Entries for locating words and elements:
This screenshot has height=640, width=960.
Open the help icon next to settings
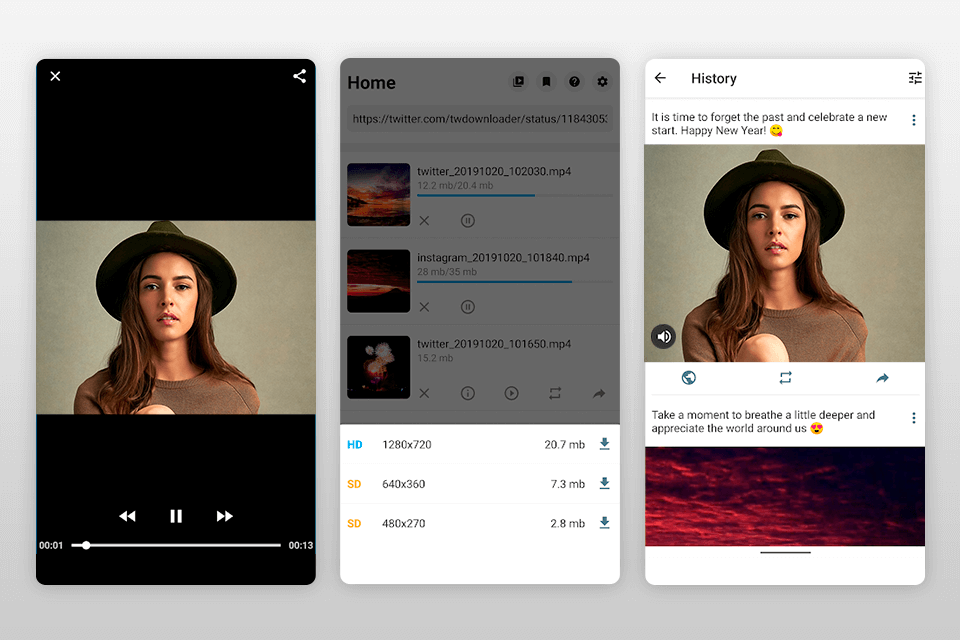point(574,82)
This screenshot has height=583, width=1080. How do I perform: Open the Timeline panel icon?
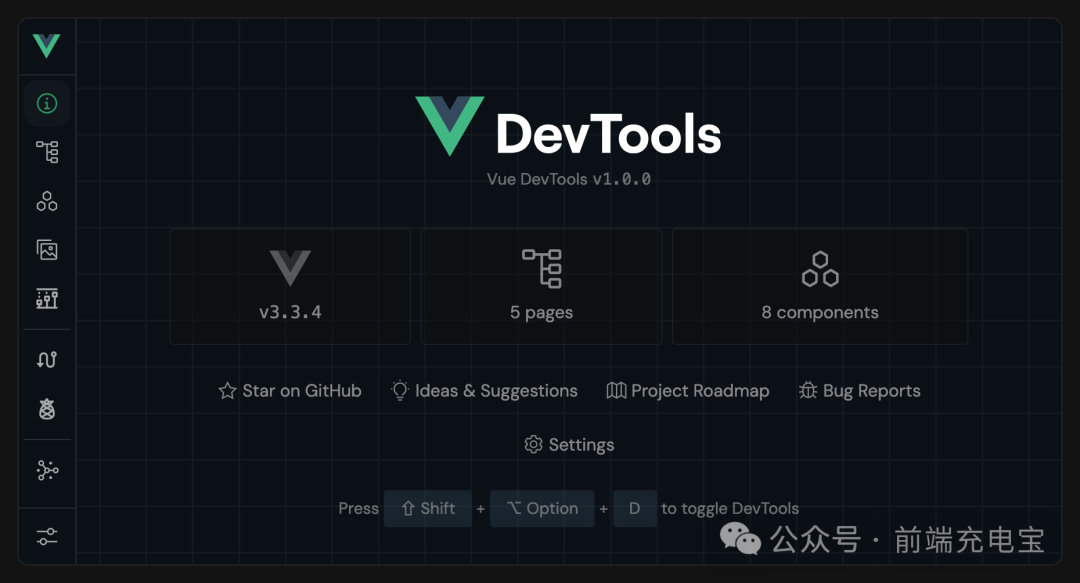point(46,298)
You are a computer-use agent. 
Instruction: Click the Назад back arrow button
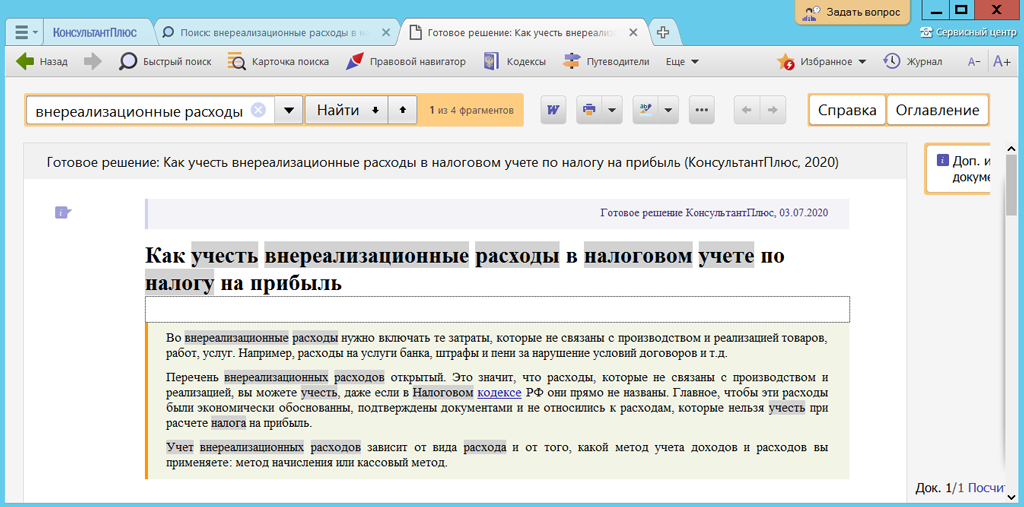click(42, 62)
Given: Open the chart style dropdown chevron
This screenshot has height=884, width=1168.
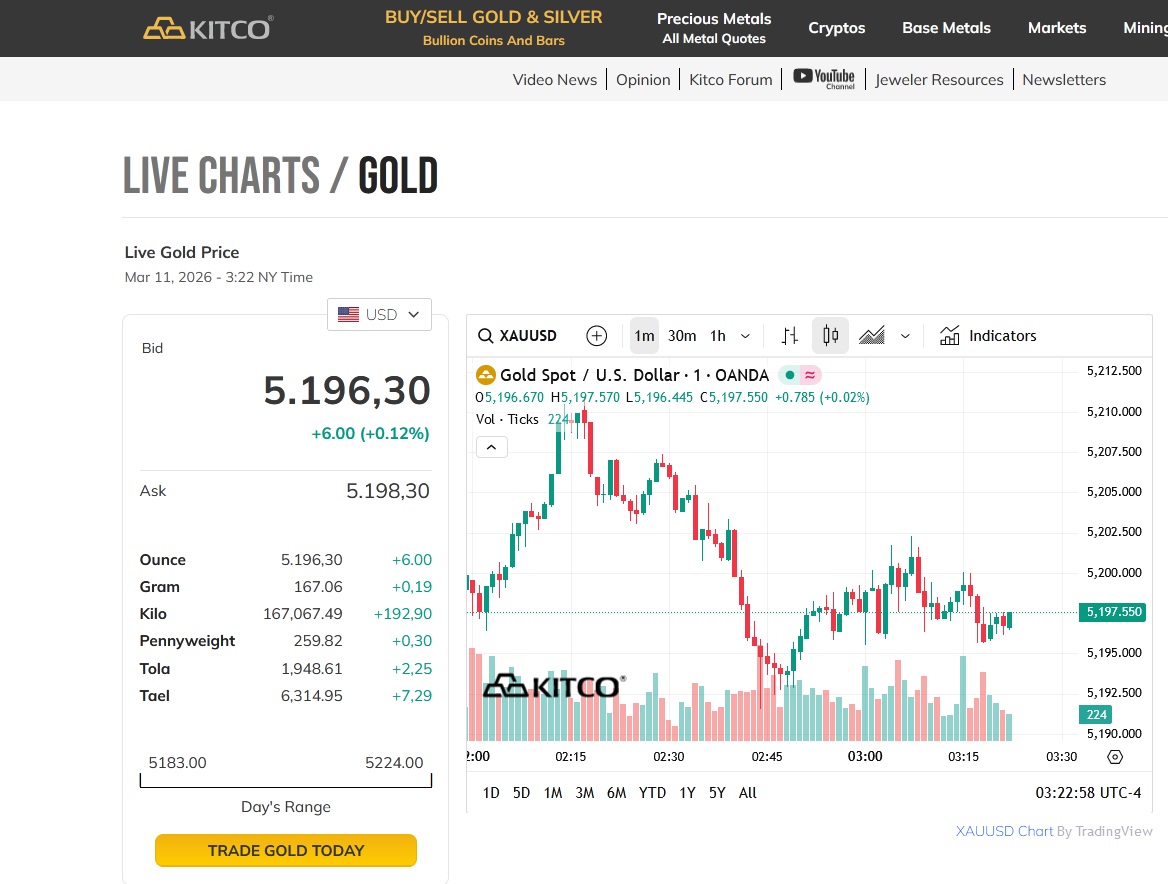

- **Short task**
Output every line of the entries as a numbered list, skipping blank lines and omitting the pictures.

- **Output for this exercise**
1. This screenshot has height=640, width=960.
2. Open the help icon next to settings
3. point(574,82)
4. This screenshot has height=583, width=1080. How do I perform: Open the Timeline panel icon?
5. point(46,298)
6. You are a computer-use agent. 
7. Instruction: Click the Назад back arrow button
8. click(42, 62)
9. Given: Open the chart style dropdown chevron
10. This screenshot has height=884, width=1168.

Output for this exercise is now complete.